When it comes to education and training, training people to become highly-qualified plant operators has always been - and remains today - a top priority. To become a qualified plant operator requires a very high level of education in nuclear physics and technology. This can be obtained from a broad range of academic and research institutions operating at both a national and international level. Competence in nuclear physics requires a sound basic competence in mathematics and a good analytical mind. Furthermore, trainee plant operators need to acquire a lot of technical knowledge and specialised skills, which they get from intensive training courses. Without doubt this kind of education faces a considerable challenge when it comes to attracting young people today. Their perception of how attractive a career in nuclear physics or engineering is still leaves a lot to be desired. Unfortunately, a decrease in the number of employees in the nuclear sector and the “ageing” of the current generation of experts seems to be a serious problem in many countries. I’m afraid that, in my view, associating nuclear with well-accepted contemporary buzzwords like “bio” and “nano,” will not help to make a career in nuclear seem more attractive to young people.

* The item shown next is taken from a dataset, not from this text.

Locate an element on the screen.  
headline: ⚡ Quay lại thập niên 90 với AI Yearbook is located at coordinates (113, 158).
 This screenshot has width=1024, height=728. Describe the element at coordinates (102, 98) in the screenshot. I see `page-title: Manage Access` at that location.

And yet, as this special edition of ENS NEWS shows, the nuclear community is conscious of the need to better manage that knowledge. Industry and academia are increasingly working in partnership to offer current and prospective students a broader range of qualifications and training. Students can obtain a bachelor’s degree (BSc) or graduate qualifications, such as an MSc or a PhD. They can also complete specialised training courses as part of a continuous education programme, carry out work on research projects, follow e-learning modules, learn to create databases, and take part in workshops, seminars and simulation exercises. Provided there is a shared interest from both employer and employee (or future employee), all methods of learning and training are valuable.

High expectations and, therefore, a great burden of responsibility rest upon the shoulders of university professors teaching nuclear sciences. Universities do not just provide a first-class education, but also help to attract students to the nuclear industry. This education provides a basis for learning about the safety culture of a nuclear power plant and helps enhance public acceptance of the nuclear industry. Readers at a university (professors, senior lecturers etc.) can stimulate students’ interest in nuclear physics, or at the very least, address their fears regarding certain nuclear issues. Initial contacts and first impressions are very important. At the same time universities can make an optimal selection of students. Students are completely free to choose whether or not to study the nuclear option. The problem is, though, that the number choosing it is limited. A university education is not simply a means of acquiring knowledge. It forms people’s minds and attitudes for the rest of their lives. Theoretical and applied knowledge, together with the development of a professional and consistent approach, help instil and promote that vital safety culture.
Lectures and seminars are also open to the general public, which can help to enhance the public image of this academic field. This investment in education is primarily aimed at the next generation. During their discussions with students teachers can provide professional guidance and orientation, giving advice based on their abilities, needs and interests.

Good teaching encourages the personal and academic development of students and helps to shape their personality. Graduates have to learn to take full responsibility for the kind of academic education they decide to pursue. They are the future of the nuclear industry and this decision is fundamental to their personal fulfilment and to the future prosperity of the industry.